§ **Problem requirements**
The expected result is every entry, retyped character for character.

Dataset entries
━━━━
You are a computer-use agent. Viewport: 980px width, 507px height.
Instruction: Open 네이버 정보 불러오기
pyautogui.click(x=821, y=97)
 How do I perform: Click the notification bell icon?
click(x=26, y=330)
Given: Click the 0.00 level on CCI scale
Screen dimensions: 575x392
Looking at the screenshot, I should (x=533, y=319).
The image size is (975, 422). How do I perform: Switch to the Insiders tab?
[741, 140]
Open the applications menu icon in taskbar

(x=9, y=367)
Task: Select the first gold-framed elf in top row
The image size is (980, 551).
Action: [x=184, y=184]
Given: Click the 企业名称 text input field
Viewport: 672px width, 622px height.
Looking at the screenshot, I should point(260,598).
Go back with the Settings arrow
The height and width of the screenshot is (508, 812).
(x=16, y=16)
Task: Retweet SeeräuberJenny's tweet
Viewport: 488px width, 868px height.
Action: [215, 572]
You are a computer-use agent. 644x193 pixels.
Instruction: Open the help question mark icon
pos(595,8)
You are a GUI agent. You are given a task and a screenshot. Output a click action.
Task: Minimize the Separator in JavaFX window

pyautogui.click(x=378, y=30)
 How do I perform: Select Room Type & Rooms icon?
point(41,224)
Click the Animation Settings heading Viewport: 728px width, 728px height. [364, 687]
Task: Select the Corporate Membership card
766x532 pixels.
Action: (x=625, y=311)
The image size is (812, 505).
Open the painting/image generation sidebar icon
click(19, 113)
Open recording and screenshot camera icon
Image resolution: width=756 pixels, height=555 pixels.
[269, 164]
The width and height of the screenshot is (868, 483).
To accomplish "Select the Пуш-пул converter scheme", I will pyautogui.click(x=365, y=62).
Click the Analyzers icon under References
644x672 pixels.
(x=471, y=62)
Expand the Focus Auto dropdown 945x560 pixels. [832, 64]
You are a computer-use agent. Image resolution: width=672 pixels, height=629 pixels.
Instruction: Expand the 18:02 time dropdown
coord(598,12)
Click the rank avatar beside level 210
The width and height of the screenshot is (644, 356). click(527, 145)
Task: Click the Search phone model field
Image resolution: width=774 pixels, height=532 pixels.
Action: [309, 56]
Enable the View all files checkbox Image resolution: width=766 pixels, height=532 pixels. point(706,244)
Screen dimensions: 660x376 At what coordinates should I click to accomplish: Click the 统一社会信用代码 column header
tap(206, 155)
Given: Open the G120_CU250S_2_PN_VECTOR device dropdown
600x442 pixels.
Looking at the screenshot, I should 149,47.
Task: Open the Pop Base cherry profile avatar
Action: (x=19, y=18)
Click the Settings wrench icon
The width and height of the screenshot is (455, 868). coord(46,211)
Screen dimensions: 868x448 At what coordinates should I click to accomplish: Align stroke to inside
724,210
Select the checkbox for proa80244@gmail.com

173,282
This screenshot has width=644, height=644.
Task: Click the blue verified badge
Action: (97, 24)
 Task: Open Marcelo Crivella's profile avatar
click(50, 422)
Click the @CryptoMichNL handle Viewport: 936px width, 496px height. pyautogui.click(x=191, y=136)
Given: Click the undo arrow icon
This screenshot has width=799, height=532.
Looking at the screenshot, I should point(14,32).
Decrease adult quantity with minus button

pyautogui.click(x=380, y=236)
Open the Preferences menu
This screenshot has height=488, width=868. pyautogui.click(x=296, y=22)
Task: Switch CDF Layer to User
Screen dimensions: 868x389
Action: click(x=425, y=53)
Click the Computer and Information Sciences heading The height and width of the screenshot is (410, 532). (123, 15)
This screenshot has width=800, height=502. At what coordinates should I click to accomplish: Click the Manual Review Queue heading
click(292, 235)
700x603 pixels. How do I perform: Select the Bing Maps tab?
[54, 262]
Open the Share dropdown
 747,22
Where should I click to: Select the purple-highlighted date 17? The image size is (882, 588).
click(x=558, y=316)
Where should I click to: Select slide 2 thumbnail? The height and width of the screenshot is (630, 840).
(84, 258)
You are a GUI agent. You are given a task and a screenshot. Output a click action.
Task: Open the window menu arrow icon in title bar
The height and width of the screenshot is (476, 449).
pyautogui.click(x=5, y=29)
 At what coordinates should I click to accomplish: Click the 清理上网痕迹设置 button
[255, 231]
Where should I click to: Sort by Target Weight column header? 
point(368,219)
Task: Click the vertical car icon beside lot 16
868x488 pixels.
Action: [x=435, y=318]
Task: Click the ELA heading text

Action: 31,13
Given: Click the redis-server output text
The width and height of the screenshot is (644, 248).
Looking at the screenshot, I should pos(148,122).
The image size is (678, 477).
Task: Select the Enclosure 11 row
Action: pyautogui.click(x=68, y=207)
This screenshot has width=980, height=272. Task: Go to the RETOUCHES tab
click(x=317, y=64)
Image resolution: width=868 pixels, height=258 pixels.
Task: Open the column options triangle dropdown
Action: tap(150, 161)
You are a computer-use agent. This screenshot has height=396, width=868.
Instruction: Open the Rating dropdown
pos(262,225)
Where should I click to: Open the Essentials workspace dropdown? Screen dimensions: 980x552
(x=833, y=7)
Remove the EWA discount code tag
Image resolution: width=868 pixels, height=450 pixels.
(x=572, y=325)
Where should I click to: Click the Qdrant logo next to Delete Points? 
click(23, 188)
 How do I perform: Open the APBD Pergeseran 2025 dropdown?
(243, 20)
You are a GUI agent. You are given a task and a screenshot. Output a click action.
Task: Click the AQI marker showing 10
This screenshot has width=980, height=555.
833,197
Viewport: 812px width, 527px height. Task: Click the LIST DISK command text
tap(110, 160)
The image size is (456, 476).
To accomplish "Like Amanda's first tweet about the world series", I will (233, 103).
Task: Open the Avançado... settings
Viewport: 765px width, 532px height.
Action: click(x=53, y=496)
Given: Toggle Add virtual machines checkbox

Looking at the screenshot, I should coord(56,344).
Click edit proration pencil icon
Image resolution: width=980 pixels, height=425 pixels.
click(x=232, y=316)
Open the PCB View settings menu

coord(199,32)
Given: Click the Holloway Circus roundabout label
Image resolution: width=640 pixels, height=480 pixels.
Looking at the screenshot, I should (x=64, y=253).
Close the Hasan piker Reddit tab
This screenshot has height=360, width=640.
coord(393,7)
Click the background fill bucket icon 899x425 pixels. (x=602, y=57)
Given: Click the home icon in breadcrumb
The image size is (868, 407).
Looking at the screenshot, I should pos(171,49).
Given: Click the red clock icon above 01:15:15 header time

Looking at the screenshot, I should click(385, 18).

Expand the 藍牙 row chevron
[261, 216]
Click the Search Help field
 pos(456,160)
━━━━
§ **Solution to this problem**
You are a computer-use agent. Viewport: 980px width, 507px height.
Instruction: Open 네이버 정보 불러오기
pyautogui.click(x=821, y=97)
 How do I perform: Click the notification bell icon?
click(x=26, y=330)
Given: Click the 0.00 level on CCI scale
Screen dimensions: 575x392
Looking at the screenshot, I should (x=533, y=319).
The image size is (975, 422). How do I perform: Switch to the Insiders tab?
[741, 140]
Open the applications menu icon in taskbar

(x=9, y=367)
Task: Select the first gold-framed elf in top row
The image size is (980, 551).
Action: [x=184, y=184]
Given: Click the 企业名称 text input field
Viewport: 672px width, 622px height.
Looking at the screenshot, I should point(260,598).
Go back with the Settings arrow
The height and width of the screenshot is (508, 812).
(x=16, y=16)
Task: Retweet SeeräuberJenny's tweet
Viewport: 488px width, 868px height.
Action: [215, 572]
You are a computer-use agent. 644x193 pixels.
Instruction: Open the help question mark icon
pos(595,8)
You are a GUI agent. You are given a task and a screenshot. Output a click action.
Task: Minimize the Separator in JavaFX window

pyautogui.click(x=378, y=30)
 How do I perform: Select Room Type & Rooms icon?
point(41,224)
Click the Animation Settings heading Viewport: 728px width, 728px height. [364, 687]
Task: Select the Corporate Membership card
766x532 pixels.
Action: (x=625, y=311)
The image size is (812, 505).
Open the painting/image generation sidebar icon
click(19, 113)
Open recording and screenshot camera icon
Image resolution: width=756 pixels, height=555 pixels.
[269, 164]
The width and height of the screenshot is (868, 483).
To accomplish "Select the Пуш-пул converter scheme", I will pyautogui.click(x=365, y=62).
Click the Analyzers icon under References
644x672 pixels.
(x=471, y=62)
Expand the Focus Auto dropdown 945x560 pixels. [832, 64]
You are a computer-use agent. Image resolution: width=672 pixels, height=629 pixels.
Instruction: Expand the 18:02 time dropdown
coord(598,12)
Click the rank avatar beside level 210
The width and height of the screenshot is (644, 356). click(527, 145)
Task: Click the Search phone model field
Image resolution: width=774 pixels, height=532 pixels.
Action: [309, 56]
Enable the View all files checkbox Image resolution: width=766 pixels, height=532 pixels. point(706,244)
Screen dimensions: 660x376 At what coordinates should I click to accomplish: Click the 统一社会信用代码 column header
tap(206, 155)
Given: Open the G120_CU250S_2_PN_VECTOR device dropdown
600x442 pixels.
Looking at the screenshot, I should 149,47.
Task: Open the Pop Base cherry profile avatar
Action: (x=19, y=18)
Click the Settings wrench icon
The width and height of the screenshot is (455, 868). coord(46,211)
Screen dimensions: 868x448 At what coordinates should I click to accomplish: Align stroke to inside
724,210
Select the checkbox for proa80244@gmail.com

173,282
This screenshot has width=644, height=644.
Task: Click the blue verified badge
Action: (97, 24)
 Task: Open Marcelo Crivella's profile avatar
click(50, 422)
Click the @CryptoMichNL handle Viewport: 936px width, 496px height. pyautogui.click(x=191, y=136)
Given: Click the undo arrow icon
This screenshot has width=799, height=532.
Looking at the screenshot, I should point(14,32).
Decrease adult quantity with minus button

pyautogui.click(x=380, y=236)
Open the Preferences menu
This screenshot has height=488, width=868. pyautogui.click(x=296, y=22)
Task: Switch CDF Layer to User
Screen dimensions: 868x389
Action: click(x=425, y=53)
Click the Computer and Information Sciences heading The height and width of the screenshot is (410, 532). (123, 15)
This screenshot has width=800, height=502. At what coordinates should I click to accomplish: Click the Manual Review Queue heading
click(292, 235)
700x603 pixels. How do I perform: Select the Bing Maps tab?
[54, 262]
Open the Share dropdown
 747,22
Where should I click to: Select the purple-highlighted date 17? The image size is (882, 588).
click(x=558, y=316)
Where should I click to: Select slide 2 thumbnail? The height and width of the screenshot is (630, 840).
(84, 258)
You are a GUI agent. You are given a task and a screenshot. Output a click action.
Task: Open the window menu arrow icon in title bar
The height and width of the screenshot is (476, 449).
pyautogui.click(x=5, y=29)
 At what coordinates should I click to accomplish: Click the 清理上网痕迹设置 button
[255, 231]
Where should I click to: Sort by Target Weight column header? 
point(368,219)
Task: Click the vertical car icon beside lot 16
868x488 pixels.
Action: [x=435, y=318]
Task: Click the ELA heading text

Action: 31,13
Given: Click the redis-server output text
The width and height of the screenshot is (644, 248).
Looking at the screenshot, I should pos(148,122).
The image size is (678, 477).
Task: Select the Enclosure 11 row
Action: pyautogui.click(x=68, y=207)
This screenshot has width=980, height=272. Task: Go to the RETOUCHES tab
click(x=317, y=64)
Image resolution: width=868 pixels, height=258 pixels.
Task: Open the column options triangle dropdown
Action: tap(150, 161)
You are a computer-use agent. This screenshot has height=396, width=868.
Instruction: Open the Rating dropdown
pos(262,225)
Where should I click to: Open the Essentials workspace dropdown? Screen dimensions: 980x552
(x=833, y=7)
Remove the EWA discount code tag
Image resolution: width=868 pixels, height=450 pixels.
(x=572, y=325)
Where should I click to: Click the Qdrant logo next to Delete Points? 
click(23, 188)
 How do I perform: Open the APBD Pergeseran 2025 dropdown?
(243, 20)
You are a GUI agent. You are given a task and a screenshot. Output a click action.
Task: Click the AQI marker showing 10
This screenshot has width=980, height=555.
833,197
Viewport: 812px width, 527px height. Task: Click the LIST DISK command text
tap(110, 160)
The image size is (456, 476).
To accomplish "Like Amanda's first tweet about the world series", I will (233, 103).
Task: Open the Avançado... settings
Viewport: 765px width, 532px height.
Action: click(x=53, y=496)
Given: Toggle Add virtual machines checkbox

Looking at the screenshot, I should coord(56,344).
Click edit proration pencil icon
Image resolution: width=980 pixels, height=425 pixels.
click(x=232, y=316)
Open the PCB View settings menu

coord(199,32)
Given: Click the Holloway Circus roundabout label
Image resolution: width=640 pixels, height=480 pixels.
Looking at the screenshot, I should (x=64, y=253).
Close the Hasan piker Reddit tab
This screenshot has height=360, width=640.
coord(393,7)
Click the background fill bucket icon 899x425 pixels. (x=602, y=57)
Given: Click the home icon in breadcrumb
The image size is (868, 407).
Looking at the screenshot, I should pos(171,49).
Given: Click the red clock icon above 01:15:15 header time

Looking at the screenshot, I should click(385, 18).

Expand the 藍牙 row chevron
[261, 216]
Click the Search Help field
 pos(456,160)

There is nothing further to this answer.